Your answer should consist only of the lines below from the one with "מקלחון לאמבטיה (94, 2441)" through the one with "עודפים (51, 2528)", copied exactly.

— Data extract —
※ ※ ※
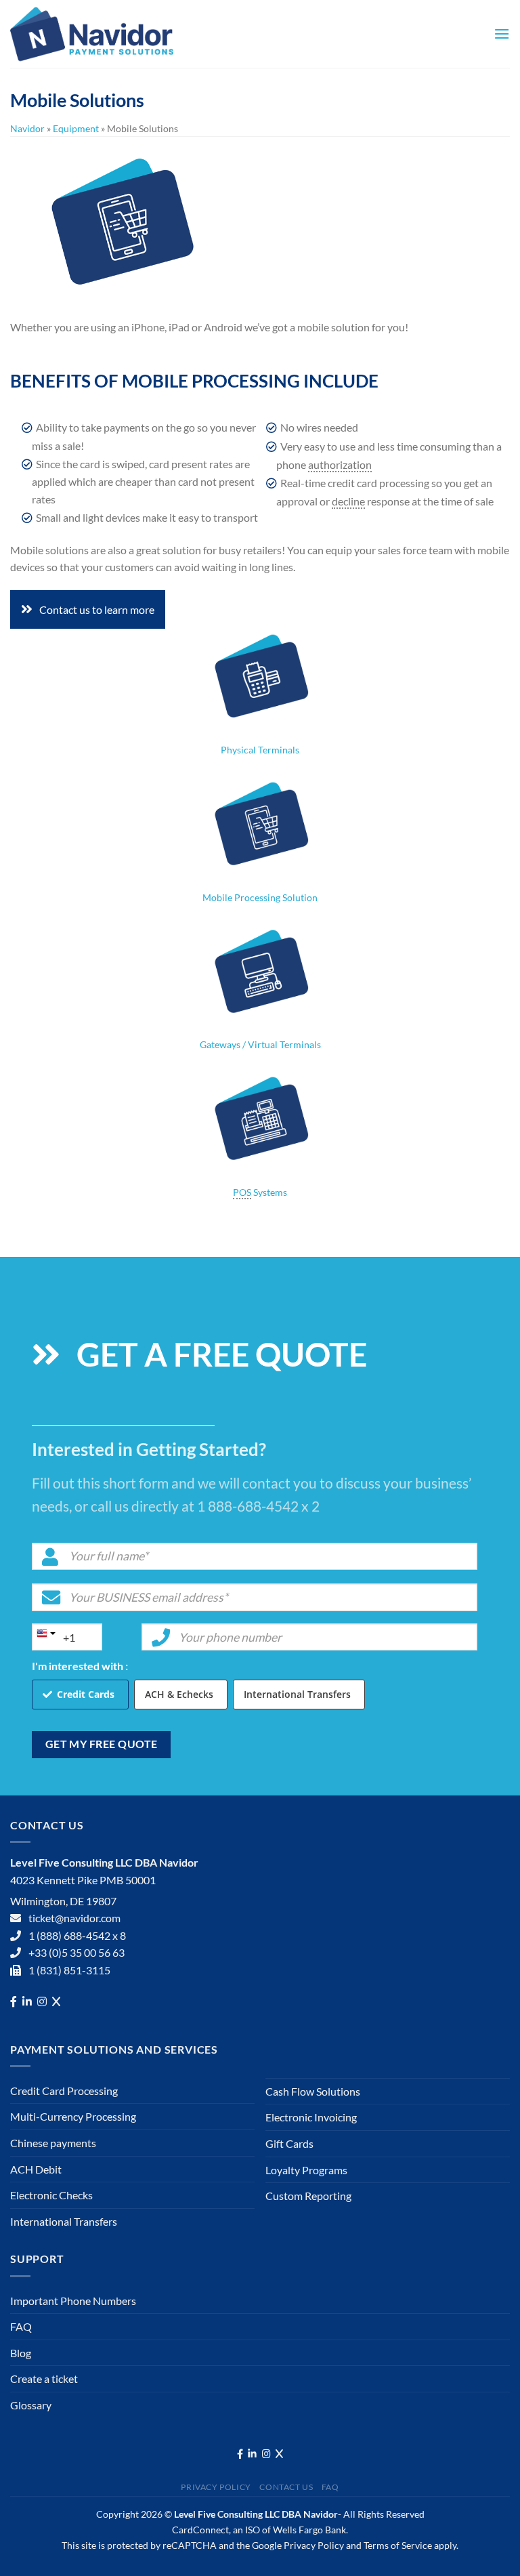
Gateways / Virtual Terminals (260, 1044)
※ ※ ※
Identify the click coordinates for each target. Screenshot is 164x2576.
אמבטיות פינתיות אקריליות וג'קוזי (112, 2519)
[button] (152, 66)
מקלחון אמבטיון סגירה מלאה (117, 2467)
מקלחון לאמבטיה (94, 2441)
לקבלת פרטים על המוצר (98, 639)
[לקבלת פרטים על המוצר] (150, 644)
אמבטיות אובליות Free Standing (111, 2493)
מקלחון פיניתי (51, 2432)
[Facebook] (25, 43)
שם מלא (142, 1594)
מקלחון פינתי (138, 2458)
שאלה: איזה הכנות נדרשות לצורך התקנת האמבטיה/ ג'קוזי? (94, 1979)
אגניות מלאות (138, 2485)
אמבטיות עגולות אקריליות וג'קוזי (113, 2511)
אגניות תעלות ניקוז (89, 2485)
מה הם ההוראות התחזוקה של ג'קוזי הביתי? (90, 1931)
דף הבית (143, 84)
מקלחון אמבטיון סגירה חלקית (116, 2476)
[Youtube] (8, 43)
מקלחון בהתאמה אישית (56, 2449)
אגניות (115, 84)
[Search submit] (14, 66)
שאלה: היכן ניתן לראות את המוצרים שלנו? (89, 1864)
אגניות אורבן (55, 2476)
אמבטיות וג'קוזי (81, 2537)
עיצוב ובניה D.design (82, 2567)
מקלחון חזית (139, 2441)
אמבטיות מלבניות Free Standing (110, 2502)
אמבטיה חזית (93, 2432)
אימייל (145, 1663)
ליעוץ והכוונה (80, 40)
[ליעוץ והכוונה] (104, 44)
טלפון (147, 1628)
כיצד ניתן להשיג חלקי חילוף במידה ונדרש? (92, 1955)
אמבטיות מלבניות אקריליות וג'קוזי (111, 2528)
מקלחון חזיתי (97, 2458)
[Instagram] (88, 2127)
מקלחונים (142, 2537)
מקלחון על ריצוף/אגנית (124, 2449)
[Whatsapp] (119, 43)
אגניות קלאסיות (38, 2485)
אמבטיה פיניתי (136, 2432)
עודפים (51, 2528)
※ ※ ※
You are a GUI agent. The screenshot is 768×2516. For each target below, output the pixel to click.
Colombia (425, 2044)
※ ※ ※
— Final answer —
מקלחון לאמבטיה (94, 2441)
לקבלת פרטים על המוצר (98, 639)
[לקבלת פרטים על המוצר] (150, 644)
אמבטיות אובליות Free Standing (111, 2493)
מקלחון פיניתי (51, 2432)
[Facebook] (25, 43)
שם מלא (142, 1594)
מקלחון פינתי (138, 2458)
שאלה: איזה הכנות נדרשות לצורך התקנת האמבטיה/ ג'קוזי? (94, 1979)
אגניות מלאות (138, 2485)
אמבטיות עגולות אקריליות וג'קוזי (113, 2511)
אגניות תעלות ניקוז (89, 2485)
מה הם ההוראות התחזוקה של ג'קוזי הביתי? (90, 1931)
דף הבית (143, 84)
מקלחון אמבטיון סגירה חלקית (116, 2476)
[Youtube] (8, 43)
מקלחון בהתאמה אישית (56, 2449)
אגניות (115, 84)
[Search submit] (14, 66)
שאלה: היכן ניתן לראות את המוצרים שלנו? (89, 1864)
אגניות אורבן (55, 2476)
אמבטיות וג'קוזי (81, 2537)
עיצוב ובניה D.design (82, 2567)
מקלחון חזית (139, 2441)
אמבטיות מלבניות Free Standing (110, 2502)
אמבטיה חזית (93, 2432)
אימייל (145, 1663)
ליעוץ והכוונה (80, 40)
[ליעוץ והכוונה] (104, 44)
טלפון (147, 1628)
כיצד ניתן להשיג חלקי חילוף במידה ונדרש? (92, 1955)
אמבטיות מלבניות אקריליות וג'קוזי (111, 2528)
מקלחון חזיתי (97, 2458)
[Instagram] (88, 2127)
מקלחונים (142, 2537)
מקלחון על ריצוף/אגנית (124, 2449)
[Whatsapp] (119, 43)
אגניות קלאסיות (38, 2485)
אמבטיה פיניתי (136, 2432)
עודפים (51, 2528)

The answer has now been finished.